Of course, negative partisanship plays a role. A decade ago, the only people really talking about zoning reform in America were (at the time) small, niche non-profit groups like Strong Towns (proud supporter!) and maybe some academic libertarians at the Cato Institute who no one paid much attention to. Now, as our politics has become increasingly sorted, with Democrats generally representing big cities where the rent is too damn high, urbanism is becoming coded as a left-of-center issue, causing predictable reactions from, presumably, the same people who freak out about “banning cars” when you dare to say that car ownership shouldn’t be effectively mandatory. Even abroad, it seems that urbanism is no longer innocuous enough to avoid the ire of conspiracy theorists.
This is particularly disappointing to me, as I always thought one of the big selling points of urbanism was its totally non-partisan, ideologically-neutral nature. I must have missed the section in the Communist Manifesto where Marx and Engles recommend deregulating our zoning ordinances so that we can build denser, more affordable neighborhoods. Guess that’s what I get for skim-reading.
(Update: Maybe this take was a bit too cynical. This recent story from Montana made me happy. My sense is that if urbanism remains primarily a state/local issue, it’ll remain mostly nonpartisan, whereas if it gains more salience at the national level, it’ll probably continue to polarize. In any case, maybe I should take Zappa’s advice.)
In all seriousness though, the biggest reason for my unwavering urbanism is that it feels like such low-hanging fruit to me. I don’t know if I’d go so far as to say that I believe in a housing theory of everything, but… yeah I do kind of buy it, actually. In addition to helping us tame our out-of-control housing prices, living in a walkable place just seems like a better, healthier way to live. I’m not a doctor, so forgive me for this unsolicited medical advice, but I’m pretty confident when I say that spending most of our time indoors, sitting stationary on our asses, is NOT the healthiest way for human beings to live. I hope that’s not too controversial.
In other words, urbanism seems like one of those rare silver bullets that could actually solve many problems simultaneously.
There’s also just a certain ineffable vibe I get from vibrant cities. When I walk through Tokyo, I look around with the same sense of awe that I would if I were trekking through the Amazon or hiking in the Rockies. It’s just a marvel to witness, and there’s something even more marvelous about the fact that dumb, bipedal apes like us are responsible for building it all. There’s just something kind of magical about that.
Or, when I look at these narrow buildings in Kyoto and notice how different they are in terms of age and design, and I get a sense of how organic it all feels. No one planned for these two buildings to fit perfectly next to each other, it’s just what people are able to do when they don’t have too many arbitrary restrictions telling them not to.
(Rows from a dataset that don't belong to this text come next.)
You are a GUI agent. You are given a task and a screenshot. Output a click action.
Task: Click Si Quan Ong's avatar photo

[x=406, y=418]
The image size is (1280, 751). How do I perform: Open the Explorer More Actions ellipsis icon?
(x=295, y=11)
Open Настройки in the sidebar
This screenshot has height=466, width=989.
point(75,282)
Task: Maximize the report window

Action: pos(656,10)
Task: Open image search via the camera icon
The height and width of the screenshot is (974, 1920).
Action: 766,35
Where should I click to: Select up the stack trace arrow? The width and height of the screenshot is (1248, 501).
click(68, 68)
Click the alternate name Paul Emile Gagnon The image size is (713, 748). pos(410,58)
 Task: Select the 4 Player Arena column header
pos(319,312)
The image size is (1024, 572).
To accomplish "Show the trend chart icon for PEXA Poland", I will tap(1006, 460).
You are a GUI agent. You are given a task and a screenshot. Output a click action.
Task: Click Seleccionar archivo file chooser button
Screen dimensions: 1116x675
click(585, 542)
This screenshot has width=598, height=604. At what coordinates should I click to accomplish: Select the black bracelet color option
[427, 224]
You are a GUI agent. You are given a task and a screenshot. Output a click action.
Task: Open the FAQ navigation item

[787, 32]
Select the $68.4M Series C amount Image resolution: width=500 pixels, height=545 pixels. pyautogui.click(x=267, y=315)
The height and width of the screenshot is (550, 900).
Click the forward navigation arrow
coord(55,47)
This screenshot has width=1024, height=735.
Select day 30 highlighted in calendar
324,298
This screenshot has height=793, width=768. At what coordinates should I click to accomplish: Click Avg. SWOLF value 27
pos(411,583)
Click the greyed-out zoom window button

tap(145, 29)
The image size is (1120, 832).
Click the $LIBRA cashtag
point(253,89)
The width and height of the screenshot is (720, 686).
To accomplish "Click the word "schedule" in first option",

And if you’re the type of person who grumbles at all this and says, “No! I like my car-centric suburban neighborhood!” that’s fine. No one is coming to take that away from you. I’d just like there to be more options for people like me who actually want to go outside, touch grass, try new foods once in a while, and maybe even interact with other people. And if you’ve never tried living that way before, honestly, have you really lived?
It's incredible how low housing prices are in Japan too. It's really taken a lot of the sting out of their economic stagnation. That's one thing they've figured out. Build out of wood, don't build to last, tear a building down every few decades and build it back bigger and denser
Urbanism being coded left of center should be great since over 90% of city governments are governed by democrats. Sure state governments can get in the way, but if California and NY instituted Japanese style zoning laws, we’d have 3 Tokyos in 50 years. The problem is that having Japanese style zoning laws takes less government interference, and Democratic politicians tend to no believe that less regulation solves any problem.